Os acordos anunciados nesta semana fazem parte do que Carlos García-Galán, executivo do programa da Nasa para a base lunar, chamou de “Fase 1” de um plano para construir um assentamento lunar permanente onde astronautas viverão e trabalharão. Espera-se que esta fase inicial dure até 2028 e custe cerca de US$ 10 bilhões.

A Nasa anunciou outros acordos no âmbito da primeira fase do programa no mês passado, incluindo planos para renomear três missões previamente contratadas como específicas para “Bases Lunares”. A agência também concedeu contratos adicionais em maio — no valor total de mais de US$ 1 bilhão — para a construção de veículos para circular na superfície lunar e para o envio de drones à Lua com o objetivo de auxiliar no mapeamento da localização de uma base lunar, possivelmente já em 2028.

As fases 2 e 3 — que incluem planos para construir os primeiros habitats pressurizados na Lua e instalar geradores de energia — delineiam a visão da Nasa para continuar a desenvolver sua base lunar na década de 2030. Eventualmente, a Nasa espera que os astronautas vivam e trabalhem em assentamentos “semipermanentes”.

Tudo isso faz parte do plano da agência espacial para competir com a China, cujo programa espacial deu passos significativos na última década. Parlamentares alertam constantemente que os esforços da China ameaçam eclipsar a supremacia tecnológica dos Estados Unidos no espaço.

Representação artística da base lunar planejada pela Nasa • Nasa

Superando contratempos

Ainda assim, a Nasa já enfrenta claros obstáculos.

A Blue Origin, empresa espacial fundada por Jeff Bezos, da Amazon, planejava entregar um protótipo de seu enorme módulo de pouso robótico, chamado Blue Moon, ao polo sul lunar ainda este ano. O polo sul é muito cobiçado porque acredita-se que ali existam reservas de gelo de água, que podem ser convertidas em combustível para foguetes ou água potável.

Mas a Blue Origin sofreu um grande revés em maio, quando um de seus foguetes New Glenn explodiu abruptamente na plataforma de lançamento, destruindo infraestrutura vital que levará meses para ser reconstruída. Não está claro por quanto tempo o lançamento da missão Blue Moon poderá ser adiado como resultado disso.

García-Galán insinuou que o módulo de pouso da Blue Moon poderá ser lançado em um veículo diferente, se necessário, afirmando que a Nasa está “analisando outras opções” caso o trabalho da Blue Origin com o foguete e a plataforma de lançamento não atenda ao cronograma da agência.

O administrador da Nasa, Jared Isaacman, deixou claro em uma publicação nas redes sociais logo após o incidente com o New Glenn que a agência espacial pretende trabalhar em conjunto com seus parceiros do setor privado quando surgirem obstáculos.

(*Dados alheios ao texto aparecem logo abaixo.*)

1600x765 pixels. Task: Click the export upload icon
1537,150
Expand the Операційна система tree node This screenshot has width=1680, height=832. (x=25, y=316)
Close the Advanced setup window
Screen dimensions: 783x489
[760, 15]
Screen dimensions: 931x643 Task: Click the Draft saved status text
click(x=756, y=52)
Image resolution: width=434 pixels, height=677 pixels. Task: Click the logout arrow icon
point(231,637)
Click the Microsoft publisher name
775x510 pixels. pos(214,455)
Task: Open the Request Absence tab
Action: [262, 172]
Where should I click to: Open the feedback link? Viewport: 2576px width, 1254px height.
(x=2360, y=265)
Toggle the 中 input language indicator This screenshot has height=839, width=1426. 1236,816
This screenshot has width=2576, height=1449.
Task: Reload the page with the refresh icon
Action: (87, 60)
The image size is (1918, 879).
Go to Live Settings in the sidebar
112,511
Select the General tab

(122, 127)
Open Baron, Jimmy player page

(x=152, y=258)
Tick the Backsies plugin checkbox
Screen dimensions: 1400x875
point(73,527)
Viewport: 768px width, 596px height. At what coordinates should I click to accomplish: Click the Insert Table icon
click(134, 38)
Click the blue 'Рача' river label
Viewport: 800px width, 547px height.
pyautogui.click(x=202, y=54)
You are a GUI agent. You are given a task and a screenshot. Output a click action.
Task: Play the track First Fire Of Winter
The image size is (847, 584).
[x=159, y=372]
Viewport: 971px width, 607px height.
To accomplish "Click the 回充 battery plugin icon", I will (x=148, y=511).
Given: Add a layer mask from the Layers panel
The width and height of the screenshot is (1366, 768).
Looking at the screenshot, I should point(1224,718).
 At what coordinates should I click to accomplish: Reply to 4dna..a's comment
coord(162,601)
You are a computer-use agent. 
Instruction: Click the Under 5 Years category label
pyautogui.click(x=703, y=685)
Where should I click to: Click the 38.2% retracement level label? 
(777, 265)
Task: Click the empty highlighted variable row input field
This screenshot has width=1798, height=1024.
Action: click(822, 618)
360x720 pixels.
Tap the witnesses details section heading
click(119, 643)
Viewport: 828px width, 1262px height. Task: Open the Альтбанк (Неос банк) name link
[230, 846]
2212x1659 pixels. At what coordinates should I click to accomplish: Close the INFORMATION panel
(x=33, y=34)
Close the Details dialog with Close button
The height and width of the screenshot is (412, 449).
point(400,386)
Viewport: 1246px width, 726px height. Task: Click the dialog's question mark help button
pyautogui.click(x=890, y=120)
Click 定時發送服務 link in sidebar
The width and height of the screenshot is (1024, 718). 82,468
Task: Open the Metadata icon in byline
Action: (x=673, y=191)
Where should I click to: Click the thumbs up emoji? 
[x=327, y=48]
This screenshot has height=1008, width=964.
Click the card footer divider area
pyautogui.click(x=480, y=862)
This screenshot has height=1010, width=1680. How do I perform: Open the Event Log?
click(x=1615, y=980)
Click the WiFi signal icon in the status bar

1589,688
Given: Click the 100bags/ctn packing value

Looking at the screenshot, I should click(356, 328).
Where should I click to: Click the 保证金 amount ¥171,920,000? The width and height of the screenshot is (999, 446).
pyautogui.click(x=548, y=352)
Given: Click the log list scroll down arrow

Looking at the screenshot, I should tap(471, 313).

“Há meses que dizemos na Nasa que não vamos ficar de braços cruzados esperando pelas capacidades necessárias para atingir os objetivos mais urgentes da nação”, disse Isaacman . “Vamos assumir um papel ativo ao lado de nossos parceiros, assim como fizemos na década de 1960, para superar contratempos, remover obstáculos e alcançar os resultados esperados.”

Perguntas de 30 bilhões de dólares

A Blue Origin está longe de ser a única parceira da Nasa, embora seu módulo de pouso Blue Moon seja substancialmente maior do que a maioria das outras espaçonaves robóticas e deva ser lançado em duas versões — incluindo uma para transportar tripulação. A SpaceX também está trabalhando no desenvolvimento de seu foguete Starship para o transporte de astronautas de e para a Lua, embora o veículo gigantesco ainda não esteja operacional.

Mas a Nasa tem uma série de outras empresas para contatar para o envio de carga à superfície da Lua. A Firefly, com sede no Texas, é até agora a única empresa a realizar uma missão totalmente bem-sucedida, pousando seu veículo Blue Ghost perto do equador lunar no ano passado. A Intuitive Machines, também do Texas, já pousou sondas perto do polo sul da Lua duas vezes, embora em ambas as ocasiões as sondas tenham tombado.

A série de anúncios e apresentações da Nasa este ano sobre a construção de uma base lunar visa incentivar e estimular mais inovação por parte de parceiros do setor privado, disse García-Galán.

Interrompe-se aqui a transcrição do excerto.